::: Passage shown
Read more: http://www.everyjoe.com/2014/06/23/politics/the-soldiers-load-the-immobility-of-a-nation/#ixzz37gC0HHnu


http://www.everyjoe.com/2014/06/23/politics/the-soldiers-load-the-immobility-of-a-nation/


----------



## Fabius (16 Jul 2014)

Fragmentation vests did start being widely issued and used in WW2, primarily within RAF Bomber Command and then the US bomber forces as well.  In Korea and Vietnam the fragmentation vests started seeing a wider scale of issue to ground forces. The issuing of body armour with the capacity to stop rifle rounds did not really take off until the most recent conflicts in Afghanistan and Iraq.

Interestingly the fragmentation vests used by US forces in Vietnam were quite light in comparison to what we are seeing issued now.
The M69 vest used by the US Army in Vietnam weighed around 8-10lbs depending on size.  The M1955 vest used by the US Marines weighed a couple pounds more.

In about 1967 the US Army trialed something called the Variable Armour System. This was basically a modular armour system consisting of both hard rifle rated plates and soft armour vest. Its total weight was 20.5lbs. The US Army at the time found that that armour system was too heavy and restrictive for forces attempting to patrol or manoeuvre but that it was useful for troops operating in relatively static positions such as hill top firebases.

Contrast all those weights with the 30-35lb weight of the modern US Army IOTV with all of that systems deltoid, throat and groin protection in place.

Don't get me wrong. Modern body armour is very capable and is very useful and we do need it, just perhaps not in all situations at all times.
::::::
Using the forum post on body armor weight, please explain in one to three sentences why the US Army judged the Variable Armour System poorly suited to some troops but useful for others.
::: Extracted information
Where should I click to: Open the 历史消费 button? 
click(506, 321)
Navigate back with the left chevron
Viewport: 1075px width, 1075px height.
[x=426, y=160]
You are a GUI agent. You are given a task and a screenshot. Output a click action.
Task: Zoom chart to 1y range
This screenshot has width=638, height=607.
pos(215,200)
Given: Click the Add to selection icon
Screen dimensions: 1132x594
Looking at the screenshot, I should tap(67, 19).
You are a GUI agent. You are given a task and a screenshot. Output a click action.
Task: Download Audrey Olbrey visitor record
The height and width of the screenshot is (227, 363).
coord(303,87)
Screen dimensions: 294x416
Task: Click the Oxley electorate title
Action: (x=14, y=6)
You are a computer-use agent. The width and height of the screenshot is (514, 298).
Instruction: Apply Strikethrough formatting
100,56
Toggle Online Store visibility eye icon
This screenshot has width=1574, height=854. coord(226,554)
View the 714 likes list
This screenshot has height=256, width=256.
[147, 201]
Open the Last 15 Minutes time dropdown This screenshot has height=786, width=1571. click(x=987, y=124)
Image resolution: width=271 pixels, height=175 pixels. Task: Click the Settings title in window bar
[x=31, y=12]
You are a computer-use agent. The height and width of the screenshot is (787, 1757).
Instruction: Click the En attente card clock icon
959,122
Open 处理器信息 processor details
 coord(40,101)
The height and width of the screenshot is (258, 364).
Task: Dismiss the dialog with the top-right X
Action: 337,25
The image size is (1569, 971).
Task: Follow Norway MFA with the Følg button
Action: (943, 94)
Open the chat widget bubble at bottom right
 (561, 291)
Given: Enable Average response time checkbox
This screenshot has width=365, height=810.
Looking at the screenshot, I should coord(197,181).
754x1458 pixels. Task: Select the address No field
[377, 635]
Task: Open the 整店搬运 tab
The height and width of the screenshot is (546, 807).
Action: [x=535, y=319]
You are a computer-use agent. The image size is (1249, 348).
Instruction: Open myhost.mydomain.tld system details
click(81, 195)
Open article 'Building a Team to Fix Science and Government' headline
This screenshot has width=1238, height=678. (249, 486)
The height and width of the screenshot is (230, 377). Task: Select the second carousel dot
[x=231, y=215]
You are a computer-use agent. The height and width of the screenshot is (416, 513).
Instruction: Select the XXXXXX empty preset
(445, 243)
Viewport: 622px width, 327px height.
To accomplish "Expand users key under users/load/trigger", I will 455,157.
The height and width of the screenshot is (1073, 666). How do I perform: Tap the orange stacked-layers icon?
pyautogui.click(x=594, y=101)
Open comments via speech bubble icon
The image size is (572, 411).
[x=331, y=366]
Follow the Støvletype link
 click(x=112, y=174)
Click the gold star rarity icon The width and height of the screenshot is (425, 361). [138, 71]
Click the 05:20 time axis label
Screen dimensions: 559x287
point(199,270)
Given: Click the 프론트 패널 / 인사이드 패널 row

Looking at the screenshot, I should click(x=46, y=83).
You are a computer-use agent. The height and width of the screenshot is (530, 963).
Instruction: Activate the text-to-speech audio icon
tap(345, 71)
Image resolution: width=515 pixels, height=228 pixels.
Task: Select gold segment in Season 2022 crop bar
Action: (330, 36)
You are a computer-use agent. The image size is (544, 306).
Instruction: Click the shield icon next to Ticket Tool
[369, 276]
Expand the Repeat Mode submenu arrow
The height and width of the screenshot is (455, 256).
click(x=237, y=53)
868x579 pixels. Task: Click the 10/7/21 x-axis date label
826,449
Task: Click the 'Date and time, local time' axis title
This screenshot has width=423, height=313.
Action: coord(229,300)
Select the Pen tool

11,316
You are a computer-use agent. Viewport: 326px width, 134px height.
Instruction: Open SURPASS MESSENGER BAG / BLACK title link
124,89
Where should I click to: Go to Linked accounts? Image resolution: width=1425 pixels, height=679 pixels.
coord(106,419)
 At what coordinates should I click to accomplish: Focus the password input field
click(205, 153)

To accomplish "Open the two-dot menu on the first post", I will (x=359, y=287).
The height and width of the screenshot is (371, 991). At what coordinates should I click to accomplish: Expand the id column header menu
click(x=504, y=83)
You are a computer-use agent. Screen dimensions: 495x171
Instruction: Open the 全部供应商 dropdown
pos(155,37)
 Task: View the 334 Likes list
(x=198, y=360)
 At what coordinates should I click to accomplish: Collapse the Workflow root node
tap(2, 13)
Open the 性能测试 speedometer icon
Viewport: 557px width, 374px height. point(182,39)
::::::
Output for this task: The Army found the 20.5 lb system of hard rifle-rated plates and a soft armor vest too heavy and restrictive for forces trying to patrol or maneuver. It was still useful for troops in relatively static positions, such as hilltop firebases.